● Directions
Produce an exact copy of all the records.

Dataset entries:
┏━━
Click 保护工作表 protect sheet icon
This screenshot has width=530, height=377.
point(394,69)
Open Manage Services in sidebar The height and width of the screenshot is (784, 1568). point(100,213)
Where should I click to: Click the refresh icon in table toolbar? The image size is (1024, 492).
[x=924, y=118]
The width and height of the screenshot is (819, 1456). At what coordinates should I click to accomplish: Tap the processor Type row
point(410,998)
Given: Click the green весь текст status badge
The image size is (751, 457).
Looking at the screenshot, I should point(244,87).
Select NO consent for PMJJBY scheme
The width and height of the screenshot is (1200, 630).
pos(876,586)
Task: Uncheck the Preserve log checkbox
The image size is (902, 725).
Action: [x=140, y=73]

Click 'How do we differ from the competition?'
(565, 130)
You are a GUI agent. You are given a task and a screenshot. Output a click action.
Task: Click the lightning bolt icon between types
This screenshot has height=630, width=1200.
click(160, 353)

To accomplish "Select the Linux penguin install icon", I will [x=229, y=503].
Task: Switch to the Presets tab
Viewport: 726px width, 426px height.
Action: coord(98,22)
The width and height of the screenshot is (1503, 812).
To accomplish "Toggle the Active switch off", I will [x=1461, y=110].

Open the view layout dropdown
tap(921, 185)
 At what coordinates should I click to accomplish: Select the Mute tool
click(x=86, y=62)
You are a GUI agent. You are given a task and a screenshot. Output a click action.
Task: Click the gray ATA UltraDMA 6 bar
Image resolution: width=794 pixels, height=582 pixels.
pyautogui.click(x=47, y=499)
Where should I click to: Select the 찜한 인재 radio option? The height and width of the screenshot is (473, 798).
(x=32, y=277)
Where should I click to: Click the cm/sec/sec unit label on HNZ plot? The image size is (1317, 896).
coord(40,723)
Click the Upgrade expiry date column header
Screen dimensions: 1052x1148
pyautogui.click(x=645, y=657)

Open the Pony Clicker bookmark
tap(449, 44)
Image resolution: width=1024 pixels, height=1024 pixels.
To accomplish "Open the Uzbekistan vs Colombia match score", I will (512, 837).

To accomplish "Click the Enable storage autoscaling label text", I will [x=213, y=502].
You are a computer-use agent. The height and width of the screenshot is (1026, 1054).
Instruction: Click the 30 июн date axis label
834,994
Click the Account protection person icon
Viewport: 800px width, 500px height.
┗━━
● Your response
Click 保护工作表 protect sheet icon
This screenshot has width=530, height=377.
point(394,69)
Open Manage Services in sidebar The height and width of the screenshot is (784, 1568). point(100,213)
Where should I click to: Click the refresh icon in table toolbar? The image size is (1024, 492).
[x=924, y=118]
The width and height of the screenshot is (819, 1456). At what coordinates should I click to accomplish: Tap the processor Type row
point(410,998)
Given: Click the green весь текст status badge
The image size is (751, 457).
Looking at the screenshot, I should point(244,87).
Select NO consent for PMJJBY scheme
The width and height of the screenshot is (1200, 630).
pos(876,586)
Task: Uncheck the Preserve log checkbox
The image size is (902, 725).
Action: [x=140, y=73]

Click 'How do we differ from the competition?'
(565, 130)
You are a GUI agent. You are given a task and a screenshot. Output a click action.
Task: Click the lightning bolt icon between types
This screenshot has height=630, width=1200.
click(160, 353)

To accomplish "Select the Linux penguin install icon", I will [x=229, y=503].
Task: Switch to the Presets tab
Viewport: 726px width, 426px height.
Action: coord(98,22)
The width and height of the screenshot is (1503, 812).
To accomplish "Toggle the Active switch off", I will [x=1461, y=110].

Open the view layout dropdown
tap(921, 185)
 At what coordinates should I click to accomplish: Select the Mute tool
click(x=86, y=62)
You are a GUI agent. You are given a task and a screenshot. Output a click action.
Task: Click the gray ATA UltraDMA 6 bar
Image resolution: width=794 pixels, height=582 pixels.
pyautogui.click(x=47, y=499)
Where should I click to: Select the 찜한 인재 radio option? The height and width of the screenshot is (473, 798).
(x=32, y=277)
Where should I click to: Click the cm/sec/sec unit label on HNZ plot? The image size is (1317, 896).
coord(40,723)
Click the Upgrade expiry date column header
Screen dimensions: 1052x1148
pyautogui.click(x=645, y=657)

Open the Pony Clicker bookmark
tap(449, 44)
Image resolution: width=1024 pixels, height=1024 pixels.
To accomplish "Open the Uzbekistan vs Colombia match score", I will (512, 837).

To accomplish "Click the Enable storage autoscaling label text", I will [x=213, y=502].
You are a computer-use agent. The height and width of the screenshot is (1026, 1054).
Instruction: Click the 30 июн date axis label
834,994
Click the Account protection person icon
Viewport: 800px width, 500px height.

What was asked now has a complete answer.